Reproduce the entries below unchanged, from the line with "Where should I click to: Toggle" up to and including the line with "pyautogui.click(x=76, y=154)", and nothing else.
--- START OF EXERCISE INPUT ---
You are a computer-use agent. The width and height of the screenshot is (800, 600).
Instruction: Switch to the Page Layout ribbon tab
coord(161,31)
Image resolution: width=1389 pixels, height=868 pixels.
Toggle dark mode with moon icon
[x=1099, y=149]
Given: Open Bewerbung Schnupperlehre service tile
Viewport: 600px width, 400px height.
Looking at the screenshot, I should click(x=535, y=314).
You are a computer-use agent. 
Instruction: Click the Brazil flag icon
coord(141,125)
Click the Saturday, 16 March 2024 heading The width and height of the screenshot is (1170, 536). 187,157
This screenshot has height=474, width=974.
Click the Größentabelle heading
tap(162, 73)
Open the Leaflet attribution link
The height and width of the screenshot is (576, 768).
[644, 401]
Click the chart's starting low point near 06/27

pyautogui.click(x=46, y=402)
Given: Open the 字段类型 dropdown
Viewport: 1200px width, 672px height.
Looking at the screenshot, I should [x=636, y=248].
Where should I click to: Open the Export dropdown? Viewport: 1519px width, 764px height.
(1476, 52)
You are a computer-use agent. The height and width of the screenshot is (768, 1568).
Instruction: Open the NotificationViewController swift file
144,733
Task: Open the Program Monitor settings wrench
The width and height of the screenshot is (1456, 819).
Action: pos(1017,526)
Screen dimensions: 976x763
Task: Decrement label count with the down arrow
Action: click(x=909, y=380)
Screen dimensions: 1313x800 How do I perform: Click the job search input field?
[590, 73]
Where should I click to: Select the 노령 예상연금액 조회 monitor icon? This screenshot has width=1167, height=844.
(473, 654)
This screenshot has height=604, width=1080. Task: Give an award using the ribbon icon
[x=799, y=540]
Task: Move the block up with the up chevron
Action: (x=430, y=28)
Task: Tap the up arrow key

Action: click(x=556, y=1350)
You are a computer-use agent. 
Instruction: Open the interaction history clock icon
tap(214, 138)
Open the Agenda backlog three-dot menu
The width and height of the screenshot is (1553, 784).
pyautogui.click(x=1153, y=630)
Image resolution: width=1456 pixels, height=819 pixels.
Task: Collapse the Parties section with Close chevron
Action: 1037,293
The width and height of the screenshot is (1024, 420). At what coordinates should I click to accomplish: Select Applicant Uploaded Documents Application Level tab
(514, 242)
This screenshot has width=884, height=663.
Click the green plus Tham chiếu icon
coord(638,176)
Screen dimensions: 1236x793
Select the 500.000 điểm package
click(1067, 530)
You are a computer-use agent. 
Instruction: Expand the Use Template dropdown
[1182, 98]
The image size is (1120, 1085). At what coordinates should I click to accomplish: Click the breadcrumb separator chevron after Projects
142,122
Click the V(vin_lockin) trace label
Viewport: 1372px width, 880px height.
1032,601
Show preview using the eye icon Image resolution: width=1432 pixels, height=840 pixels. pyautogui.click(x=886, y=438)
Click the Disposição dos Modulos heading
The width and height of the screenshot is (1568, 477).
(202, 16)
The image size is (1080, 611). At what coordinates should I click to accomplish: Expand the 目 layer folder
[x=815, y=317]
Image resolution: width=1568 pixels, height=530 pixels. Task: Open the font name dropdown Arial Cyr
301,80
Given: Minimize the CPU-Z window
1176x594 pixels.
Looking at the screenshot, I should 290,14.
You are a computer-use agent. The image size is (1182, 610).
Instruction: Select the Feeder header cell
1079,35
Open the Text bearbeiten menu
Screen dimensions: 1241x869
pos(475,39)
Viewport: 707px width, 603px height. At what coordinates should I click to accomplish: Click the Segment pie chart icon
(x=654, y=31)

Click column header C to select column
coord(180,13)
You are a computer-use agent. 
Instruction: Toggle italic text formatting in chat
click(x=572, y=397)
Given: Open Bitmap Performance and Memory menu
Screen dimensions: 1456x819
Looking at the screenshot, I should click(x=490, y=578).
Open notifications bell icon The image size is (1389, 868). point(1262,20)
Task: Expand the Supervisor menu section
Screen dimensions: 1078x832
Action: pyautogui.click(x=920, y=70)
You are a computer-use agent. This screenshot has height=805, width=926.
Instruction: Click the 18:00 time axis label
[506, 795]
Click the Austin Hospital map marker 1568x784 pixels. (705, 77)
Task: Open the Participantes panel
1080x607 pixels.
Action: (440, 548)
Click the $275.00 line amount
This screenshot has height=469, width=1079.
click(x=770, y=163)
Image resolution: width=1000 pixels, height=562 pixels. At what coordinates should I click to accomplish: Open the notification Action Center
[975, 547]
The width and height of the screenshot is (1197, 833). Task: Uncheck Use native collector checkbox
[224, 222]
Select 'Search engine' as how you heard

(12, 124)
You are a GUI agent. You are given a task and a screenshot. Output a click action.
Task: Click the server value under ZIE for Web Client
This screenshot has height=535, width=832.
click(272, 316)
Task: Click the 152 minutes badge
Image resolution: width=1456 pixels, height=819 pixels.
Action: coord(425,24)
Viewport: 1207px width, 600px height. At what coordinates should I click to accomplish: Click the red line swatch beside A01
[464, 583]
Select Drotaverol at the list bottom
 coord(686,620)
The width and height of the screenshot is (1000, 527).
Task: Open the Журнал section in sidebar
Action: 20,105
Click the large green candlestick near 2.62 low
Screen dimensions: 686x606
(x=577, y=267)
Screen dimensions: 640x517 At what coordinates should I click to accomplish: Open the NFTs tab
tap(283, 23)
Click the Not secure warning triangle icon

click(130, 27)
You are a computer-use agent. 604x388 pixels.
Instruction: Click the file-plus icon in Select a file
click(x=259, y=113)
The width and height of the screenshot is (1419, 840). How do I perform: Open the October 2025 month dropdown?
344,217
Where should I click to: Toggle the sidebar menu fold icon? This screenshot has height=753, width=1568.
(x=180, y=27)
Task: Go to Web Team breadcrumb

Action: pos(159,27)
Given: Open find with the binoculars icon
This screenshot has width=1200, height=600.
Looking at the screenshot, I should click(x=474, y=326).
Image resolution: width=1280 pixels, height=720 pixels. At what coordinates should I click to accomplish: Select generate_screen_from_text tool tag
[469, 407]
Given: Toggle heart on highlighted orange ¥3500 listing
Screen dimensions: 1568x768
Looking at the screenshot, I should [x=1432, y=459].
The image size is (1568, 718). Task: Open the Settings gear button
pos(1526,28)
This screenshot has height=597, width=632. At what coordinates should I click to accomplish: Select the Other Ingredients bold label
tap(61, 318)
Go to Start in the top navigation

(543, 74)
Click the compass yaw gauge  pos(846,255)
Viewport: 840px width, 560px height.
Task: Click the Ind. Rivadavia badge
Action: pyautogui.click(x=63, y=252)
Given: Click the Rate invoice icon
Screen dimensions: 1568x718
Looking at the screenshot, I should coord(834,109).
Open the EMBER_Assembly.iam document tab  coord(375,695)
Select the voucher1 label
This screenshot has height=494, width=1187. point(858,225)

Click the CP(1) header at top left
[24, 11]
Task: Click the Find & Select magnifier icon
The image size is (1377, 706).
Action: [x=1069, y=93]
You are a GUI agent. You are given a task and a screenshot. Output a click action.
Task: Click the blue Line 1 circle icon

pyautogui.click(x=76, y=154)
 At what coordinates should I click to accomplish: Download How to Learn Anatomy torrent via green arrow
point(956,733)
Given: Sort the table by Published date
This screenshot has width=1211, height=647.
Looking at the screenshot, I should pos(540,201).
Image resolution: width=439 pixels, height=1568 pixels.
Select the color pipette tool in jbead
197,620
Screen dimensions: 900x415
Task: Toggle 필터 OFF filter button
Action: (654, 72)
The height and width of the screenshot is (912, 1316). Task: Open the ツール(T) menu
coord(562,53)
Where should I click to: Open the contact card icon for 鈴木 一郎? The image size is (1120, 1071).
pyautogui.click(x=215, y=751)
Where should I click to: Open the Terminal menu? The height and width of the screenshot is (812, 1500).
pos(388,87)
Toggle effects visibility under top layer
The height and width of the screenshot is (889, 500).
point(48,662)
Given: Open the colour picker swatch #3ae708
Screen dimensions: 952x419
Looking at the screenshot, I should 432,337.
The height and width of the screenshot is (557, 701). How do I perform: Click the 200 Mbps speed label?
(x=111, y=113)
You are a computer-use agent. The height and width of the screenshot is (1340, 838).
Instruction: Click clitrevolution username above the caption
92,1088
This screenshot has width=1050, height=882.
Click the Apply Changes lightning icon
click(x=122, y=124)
--- END OF EXERCISE INPUT ---
• [TASK ANSWER]:
Where should I click to: Toggle the sidebar menu fold icon? This screenshot has height=753, width=1568.
(x=180, y=27)
Task: Go to Web Team breadcrumb

Action: pos(159,27)
Given: Open find with the binoculars icon
This screenshot has width=1200, height=600.
Looking at the screenshot, I should click(x=474, y=326).
Image resolution: width=1280 pixels, height=720 pixels. At what coordinates should I click to accomplish: Select generate_screen_from_text tool tag
[469, 407]
Given: Toggle heart on highlighted orange ¥3500 listing
Screen dimensions: 1568x768
Looking at the screenshot, I should [x=1432, y=459].
The image size is (1568, 718). Task: Open the Settings gear button
pos(1526,28)
This screenshot has height=597, width=632. At what coordinates should I click to accomplish: Select the Other Ingredients bold label
tap(61, 318)
Go to Start in the top navigation

(543, 74)
Click the compass yaw gauge  pos(846,255)
Viewport: 840px width, 560px height.
Task: Click the Ind. Rivadavia badge
Action: pyautogui.click(x=63, y=252)
Given: Click the Rate invoice icon
Screen dimensions: 1568x718
Looking at the screenshot, I should coord(834,109).
Open the EMBER_Assembly.iam document tab  coord(375,695)
Select the voucher1 label
This screenshot has height=494, width=1187. point(858,225)

Click the CP(1) header at top left
[24, 11]
Task: Click the Find & Select magnifier icon
The image size is (1377, 706).
Action: [x=1069, y=93]
You are a GUI agent. You are given a task and a screenshot. Output a click action.
Task: Click the blue Line 1 circle icon

pyautogui.click(x=76, y=154)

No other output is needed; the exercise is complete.